Sylvie Bernay a découpé son étude en trois grandes parties. Le temps du repli, le temps des rafles et le temps des sauvetages. Le temps du repli désigne la période de la défaite et de la mise en place du premier statut des Juifs par l’Etat français, un statut que l’Eglise n’a pas dénoncé. Elle semble alors privilégier les interventions diplomatiques officieuses pour sauvegarder ses propres libertés, menacées par l’occupant, qui aimerait notamment contrôler les mouvements de jeunesse comme la JOC, la Jeunesse Ouvrière Chrétienne ou son équivalent dans le monde rural. Lorsqu’à l’été 1941 le Commissariat général aux Questions juives fait voter des mesures beaucoup plus sévères, incluant notamment la spoliation des biens juifs, des voix s’élèvent. Le cardinal Gerlier archevêque de Lyon et primat des Gaules remet une lettre de protestation au Maréchal Pétain. Mais l’absence de réaction officielle et de dénonciation publique suscite l’impatience de certains, comme François Mauriac lors d’une séance à l’Académie française, qui s’offusque du silence de l’épiscopat et réclame une condamnation officielle du Pape.
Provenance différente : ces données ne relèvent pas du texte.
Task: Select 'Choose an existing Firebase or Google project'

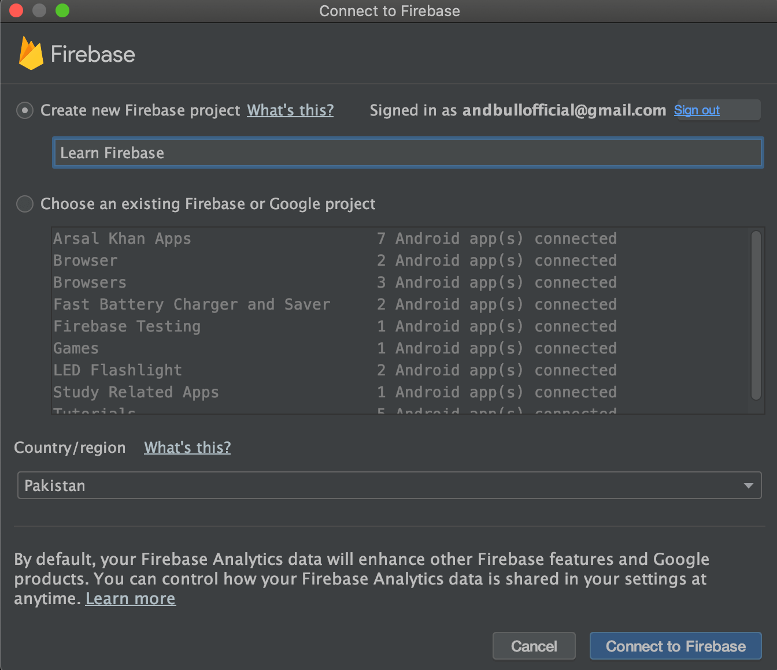Action: pyautogui.click(x=25, y=204)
Lorsque commencent les rafles, au début de Juifs étrangers puis progressivement de Français, les protestations, d’abord discrètes et rapidement plus explicites vont se multiplier. Et à mesure que les informations sur la destination finale des convois de déportés se diffusent, leur contenu se fait si accusateur que le gouvernement de Vichy tentera par tous les moyens de les censurer, en demandant aux maires d’en interdire la lecture en chaire dans leurs paroisses. En particulier la lettre de l’Archevêque de Toulouse aura un retentissement considérable. (P. 346) Celle du Cardinal Gerlier, le primat des Gaules, impressionne momentanément les SS, auxquels Laval et Bousquet demandent une pause dans les rafles car ils ne peuvent garantir le maintien de l’ordre public dans ces conditions. Après l’été 42 la police française renâcle et le nombre de déportés va baisser de moitié pour l’année 43 avant d’augmenter à nouveau dans la grande violence des derniers mois de l’occupation. Pendant toute cette période, les couvents et les presbytères s’ouvrent pour cacher ceux qui arrivent à s’échapper. Sylvie Bernay décrit les réseaux qui se forment en lien avec la Résistance en zone sud, autour des « diocèses refuges », et au nord en relation étroite avec les réseaux juifs.

Dans le livre il est évidemment beaucoup question de Pie XII, qui était, directement ou par l’intermédiaire du nonce, en relation étroite avec l’épiscopat français et informé de toutes les décisions et lui-même sollicité pour condamner publiquement le nazisme et la Solution finale. Pour compléter les éléments du dossier constitué par Sylvie Bernay, on pourra utilement se reporter au livre de Menahem Macina : L’apologie qui nuit à l’Eglise. Révisions hagiographiques de l’attitude de Pie XII envers les Juifs (Cerf)

Si Pie XII ne fut certainement pas le « Pape d’Hitler », le propulser « Juste des nations » semble pour le moins prématuré à l’auteur de ce livre qui dénonce l’action entreprise par la fondation du Juif new yorkais Gary Krupp, qui a obtenu en juillet 2009 le droit d’inscription à la procédure de reconnaissance de Pacelli en qualité de« Juste parmi les nations ».

Le cardinal Gerlier recevra à titre posthume la médaille des Justes parmi les Nations de Yad Vashem le 15 juillet 1980.